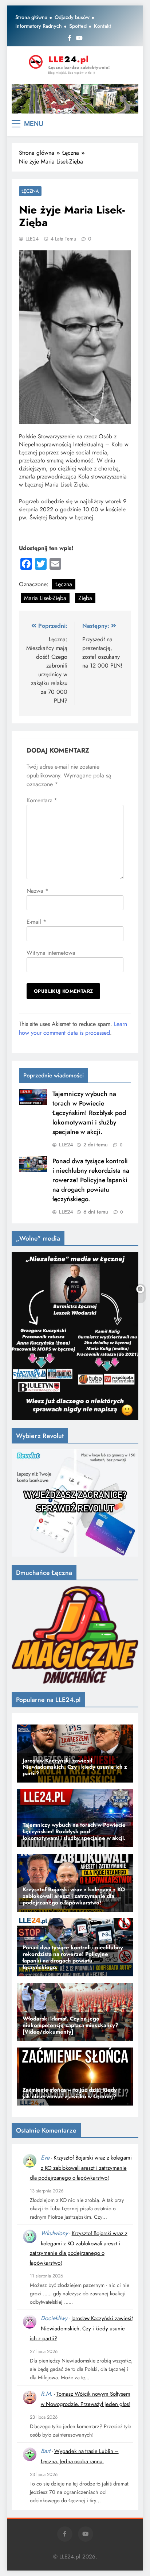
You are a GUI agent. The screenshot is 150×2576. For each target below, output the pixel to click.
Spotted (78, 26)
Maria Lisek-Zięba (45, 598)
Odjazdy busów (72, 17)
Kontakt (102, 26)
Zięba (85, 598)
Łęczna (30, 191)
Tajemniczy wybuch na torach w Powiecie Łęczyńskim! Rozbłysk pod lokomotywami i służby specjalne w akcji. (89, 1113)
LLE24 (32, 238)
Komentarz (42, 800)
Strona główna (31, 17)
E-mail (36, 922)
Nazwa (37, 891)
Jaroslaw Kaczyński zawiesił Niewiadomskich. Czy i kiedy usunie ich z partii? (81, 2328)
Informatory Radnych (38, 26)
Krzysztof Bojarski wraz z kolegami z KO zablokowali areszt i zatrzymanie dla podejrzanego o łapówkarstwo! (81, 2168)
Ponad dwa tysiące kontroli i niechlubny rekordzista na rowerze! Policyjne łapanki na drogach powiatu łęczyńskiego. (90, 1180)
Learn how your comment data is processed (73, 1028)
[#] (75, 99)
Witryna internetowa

# WORK REQUIRED:
What is wanted is a verbatim transcription of every record above, pictures excluded.

# ANSWER TO THE EXERCISE:
You are a GUI agent. The screenshot is 150×2576. For each target below, output the pixel to click.
Spotted (78, 26)
Maria Lisek-Zięba (45, 598)
Odjazdy busów (72, 17)
Kontakt (102, 26)
Zięba (85, 598)
Łęczna (30, 191)
Tajemniczy wybuch na torach w Powiecie Łęczyńskim! Rozbłysk pod lokomotywami i służby specjalne w akcji. (89, 1113)
LLE24 (32, 238)
Komentarz (42, 800)
Strona główna (31, 17)
E-mail (36, 922)
Nazwa (37, 891)
Jaroslaw Kaczyński zawiesił Niewiadomskich. Czy i kiedy usunie ich z partii? (81, 2328)
Informatory Radnych (38, 26)
Krzysztof Bojarski wraz z kolegami z KO zablokowali areszt i zatrzymanie dla podejrzanego o łapówkarstwo! (81, 2168)
Ponad dwa tysiące kontroli i niechlubny rekordzista na rowerze! Policyjne łapanki na drogach powiatu łęczyńskiego. (90, 1180)
Learn how your comment data is processed (73, 1028)
[#] (75, 99)
Witryna internetowa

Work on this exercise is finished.